By Mary Breslin, CFE, CIA
When we talk about kickback schemes, people tend to envision the movie portrayal of two shady characters in a dark alley sporting fedoras and trench coats passing payments while glancing over their shoulders. While that may have actually been the case somewhere at some point, fraudsters today are much more sophisticated and kickback schemes can lead to serious — and sometimes dire — consequences.
Many fraudsters rationalize kickback schemes by believing the company somehow owes them and no one is getting hurt. But that isn’t always the case. The metaphorical “hurt” associated with stealing aside, sometimes people get physically hurt — and in the case I am about to recount, the injury was fatal.
Quality assurance is an important function in most manufacturing companies, and in an industry as inherently dangerous as the mining industry, it is critical. In mining, tremendous time, effort and money are spent preventing accidents, as well as trying to understand what caused any accidents that do occur. Mining companies have complex, detailed safety programs and root cause analysis, all in an effort to protect their employees from accidents.
It is horrifying when a fatality occurs. It is even more horrifying to find out the fatality occurred because of an inferior product. But to find out that the inferior product responsible for a fatality was caused by a kickback scheme is unthinkable. Unfortunately, that is exactly what happened in this case.
A drill rig contains a large drill that creates the hole in the ground and also a mast — a support structure that provides stability and holds the drill in place. Frequently, these masts are made from solid pieces of steel to ensure there are no weak points in the structure. A mast endures tremendous pressure during the drilling process, and if it isn’t strong enough to withstand the pressure, it can snap.
A company I consulted for manufactured drill rigs, but in some cases the fabrication of the mast was outsourced to other companies who were believed to be better suited for the work — experts in steel…or so they thought. The product specifications were very detailed but at the same time simple. The four main poles of the mast must be solid steel. To ensure they met with contracted specifications, the company had its own in-house quality assurance technicians perform quality testing on every mast received from our suppliers.

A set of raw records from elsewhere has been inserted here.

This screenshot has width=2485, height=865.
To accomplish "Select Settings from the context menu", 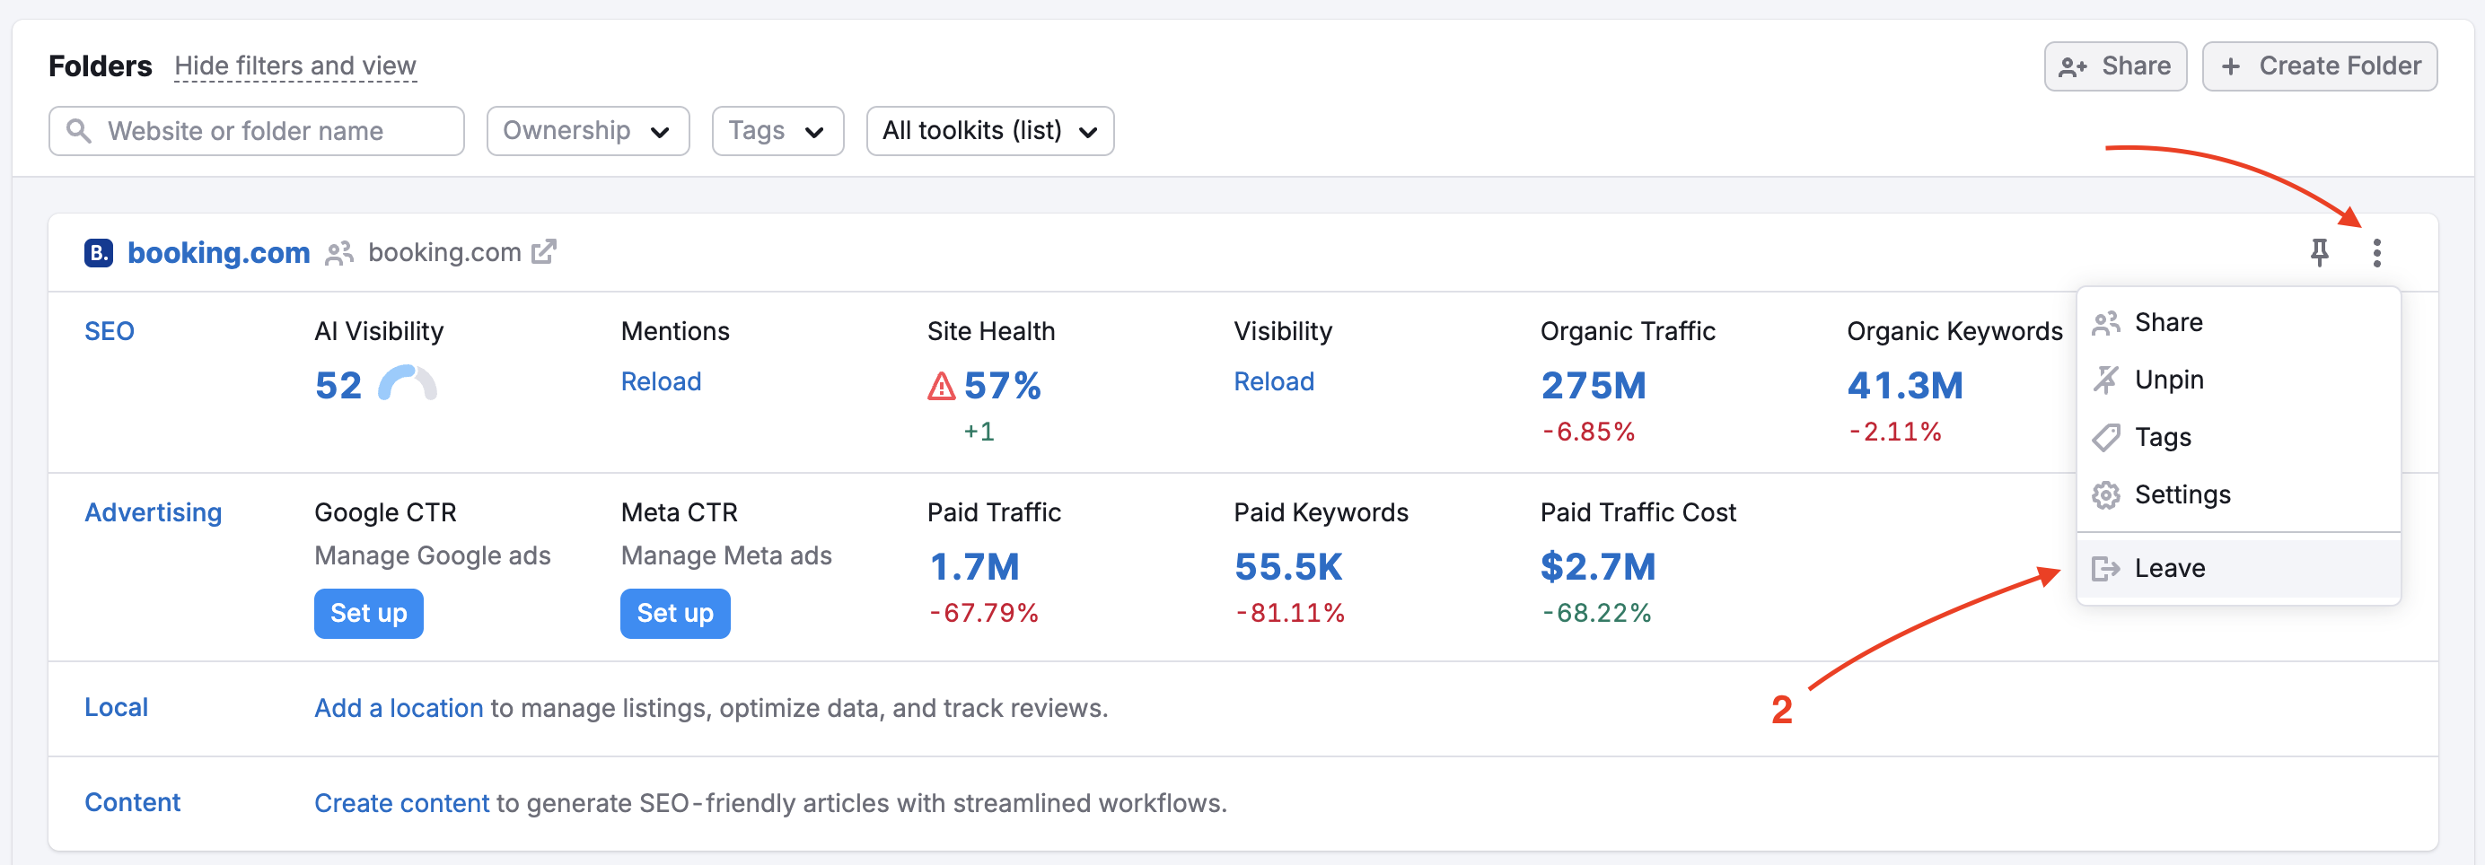I will coord(2182,495).
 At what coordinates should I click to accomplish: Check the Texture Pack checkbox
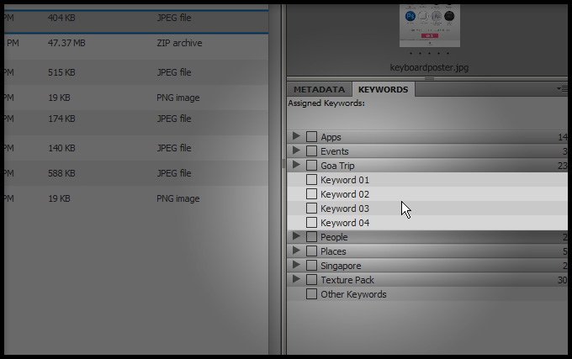[311, 280]
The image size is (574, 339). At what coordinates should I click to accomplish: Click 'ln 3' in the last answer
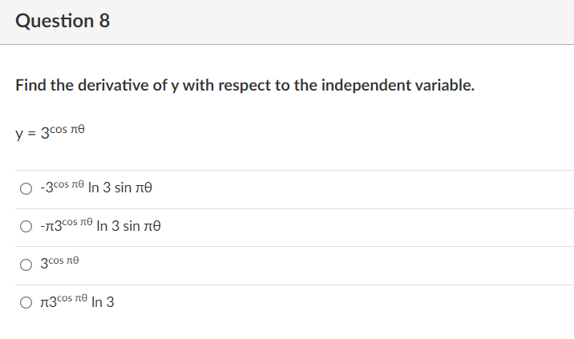[x=103, y=303]
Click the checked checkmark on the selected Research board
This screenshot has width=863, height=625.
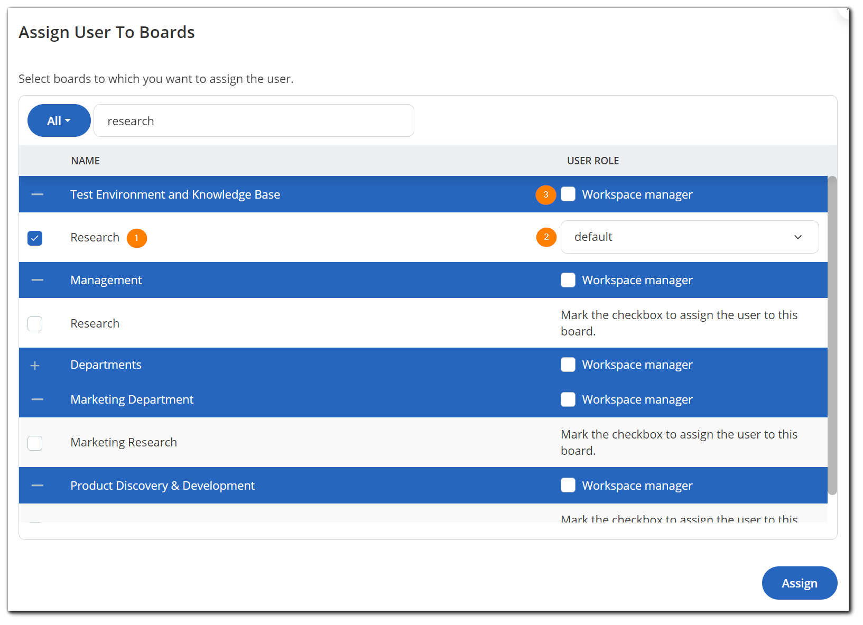tap(35, 238)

Solid pieces of steel shouldn’t snap from routine drilling, but one day a drill mast did snap, and the individual manning the drill rig was hit by the mast and fatally wounded. As a company, they had seen their share of accidents, and they took every single one seriously. A thorough root cause analysis was performed, and what was found shocked everyone. The mast had snapped at a welding point. Wait, what? There weren’t supposed to be any welding points, so how could the mast snap at one?

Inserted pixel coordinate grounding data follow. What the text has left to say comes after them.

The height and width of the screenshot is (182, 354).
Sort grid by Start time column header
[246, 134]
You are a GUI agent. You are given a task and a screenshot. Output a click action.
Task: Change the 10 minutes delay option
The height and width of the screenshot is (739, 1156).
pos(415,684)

Now they had an even bigger problem. At this point we suspected foul play, but hoped for… incompetence? As terrible as hoping for incompetence sounds, how could someone intentionally risk a life? In a case like this, it would have been quite easy to interview everyone, conduct the root cause analysis and come to the conclusion that it was just incompetence. With stakes this high, the individual responsible for the inferior product is not going to readily admit to any wrongdoing— and in fact they may be crafty enough to intentionally play the incompetence card.

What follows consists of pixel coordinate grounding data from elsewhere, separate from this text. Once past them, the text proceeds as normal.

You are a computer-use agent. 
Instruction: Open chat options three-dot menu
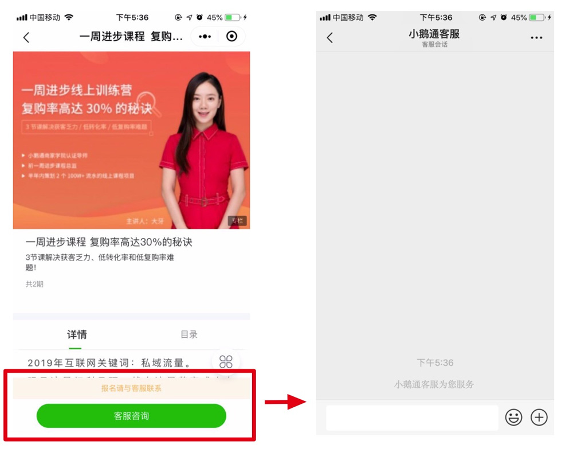click(536, 38)
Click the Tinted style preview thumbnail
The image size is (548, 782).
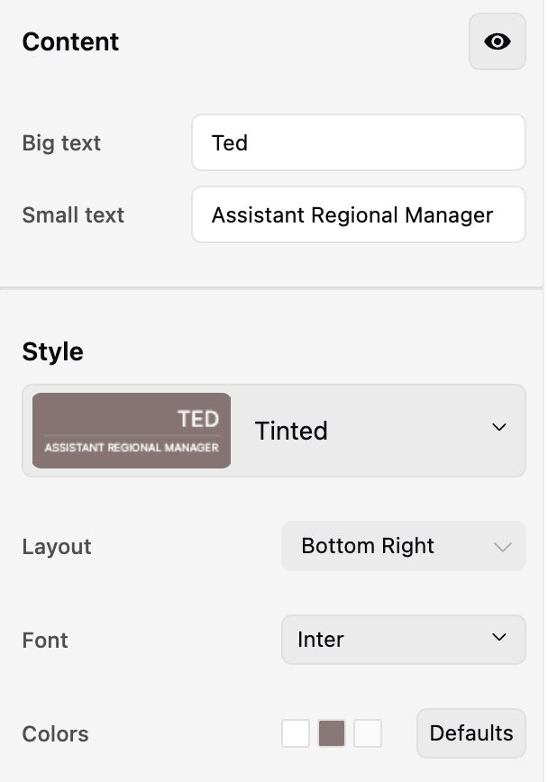pyautogui.click(x=132, y=431)
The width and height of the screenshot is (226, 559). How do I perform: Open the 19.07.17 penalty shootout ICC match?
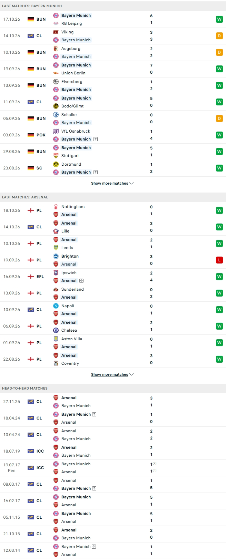click(113, 468)
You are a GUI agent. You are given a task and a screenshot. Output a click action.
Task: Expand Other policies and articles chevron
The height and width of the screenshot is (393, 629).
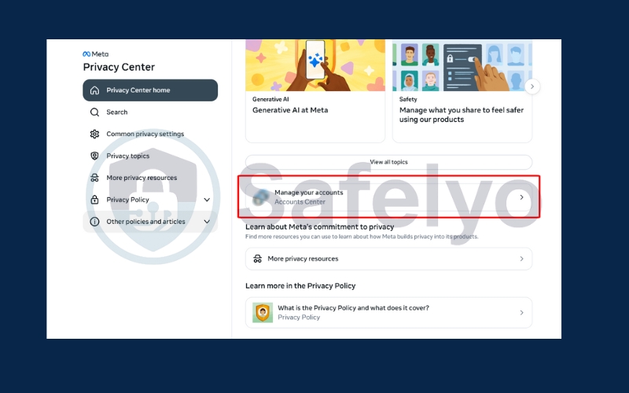point(207,222)
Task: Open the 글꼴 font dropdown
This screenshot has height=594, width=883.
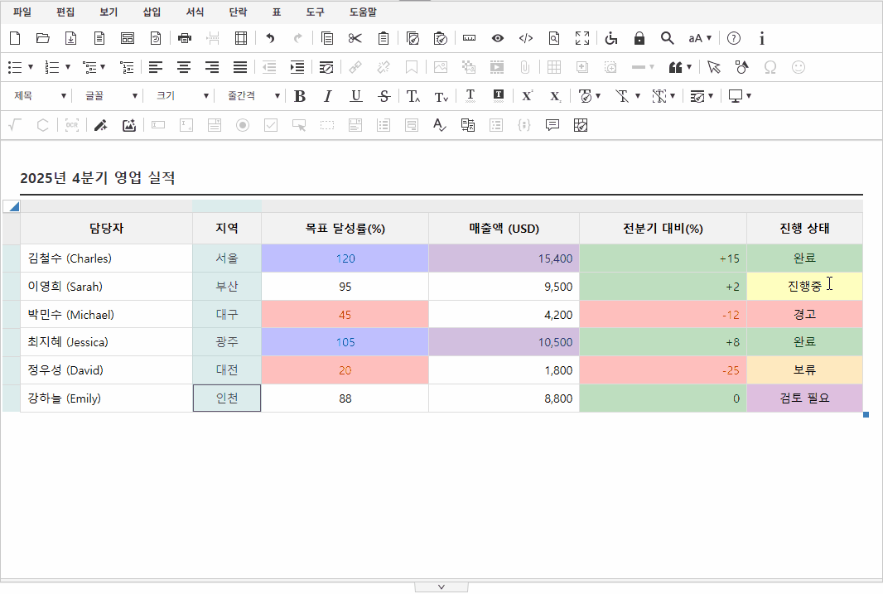Action: click(x=106, y=96)
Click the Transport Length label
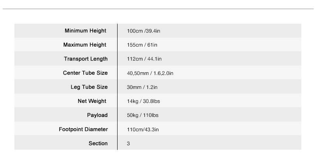Screen dimensions: 318x160 (86, 59)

First we looked at procurement and the vendors to see if we could find anything that looked unusual or like favored treatment with any of the vendors involved. After extensive research we found some anomalies in the procurement process of the main vendor involved. It looked like the last round of bids contained only one real bid: theirs. The other bids were fabricated from prior real bids —proposals from other vendors from prior proposal periods. Additionally, the pricing we were paying was higher than the actual bid. Hmm… why would the company ever do that? So we went to the vendor and asked them just that.
At first, the management team at the vendor company had no idea what we were talking about, so they pulled their own sales records. According to their records, the vendor company was being paid what they actually bid, not more. Additionally, it was discovered that the vendor company had been outsourcing the product to a subcontractor themselves. Well, what happened on that side of the fraud is a tale for another day (but think pass through, “looks-like” bank accounts and skimming).
Now we had proof of an actual fraud, one that had resulted in a fatality. Determining who the fraudster was and proving the receipt of kickback payments was easy. We continued to follow the money right into his bank account. The authorities picked it up from there and the fraudster is now spending time analyzing a different set of steel bars.
When I speak to young fraud examiners and auditors, many of them struggle to believe that kickbacks still happen. They think kickbacks are an “old school” fraud scheme (like the movie portrayal described above), and that the systems and processes in most companies today are too sophisticated to allow that to sort of thing occur. Wrong. It happens. In fact, kickbacks probably happen in most companies in one way or another. As systems and processes get more sophisticated, so do the methods of fraudsters. But the same fraud schemes persist. Don’t let preconceived ideas and assumptions about what kind of frauds fraudsters tend to commit prevent you from actively looking for kickback schemes. You could save a life.